One of the things Carroll has learned is that he must find his own ways in which his messages will resonate with his players. He believes in love. He believes in redemption. He believes in finding the best in the people around him and challenging them to find it at all times. It’s packaged differently than the Vince Lombardi paradigm, but when you can nab a Lombardi Trophy with your philosophies, people are going to pay attention.
When things started to quiet down late Sunday night and even Carroll was almost out of words, I asked him to conjure up an explanation of the belief structure he inhabits and passes on to others.
“I think that what we’re talking about is the truth,” he said. “Helping people be the best they can be — it doesn’t matter what you’re talking about. Football, or whether you ‘re talking about business, or talking about families — the language and the intent and doing everything you can to help them. I can understand why that does resonate, and I’m very excited about that, because I know that the message goes beyond football.”

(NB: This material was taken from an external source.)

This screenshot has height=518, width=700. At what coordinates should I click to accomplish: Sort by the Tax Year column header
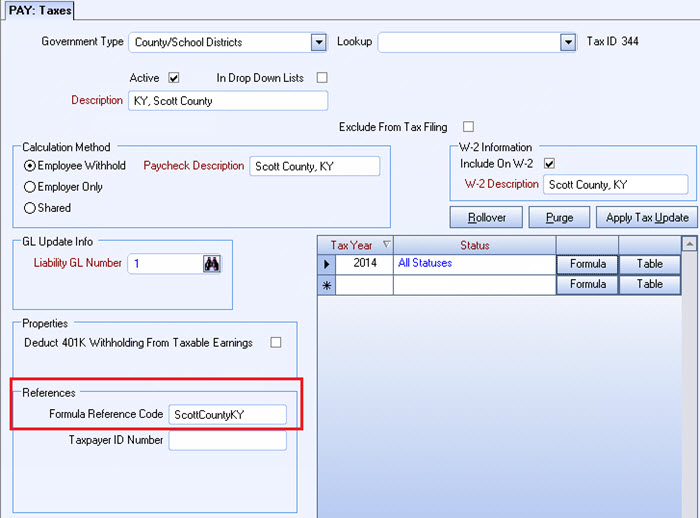(x=355, y=245)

Carroll has also had to believe in some of his players beyond the first mistake, while he’s jettisoned others for lesser offenses. It’s a tough balancing act for any coach, but as he put it to me, such dichotomies are at the root of his own belief systems and structures.
“Just because you make a mistake doesn’t mean that you don’t have all the good in you — for your future. People make mistakes all the time. We learn and grow. If there’s patience and love and you care for people, you can work them through it, and they can find their greatest heights. I love that this message is part of our program, because it really needs to be part of a lot of programs.”
Based on Carroll’s recent success rate, you can bet that the inevitable copycats will be lining up to try.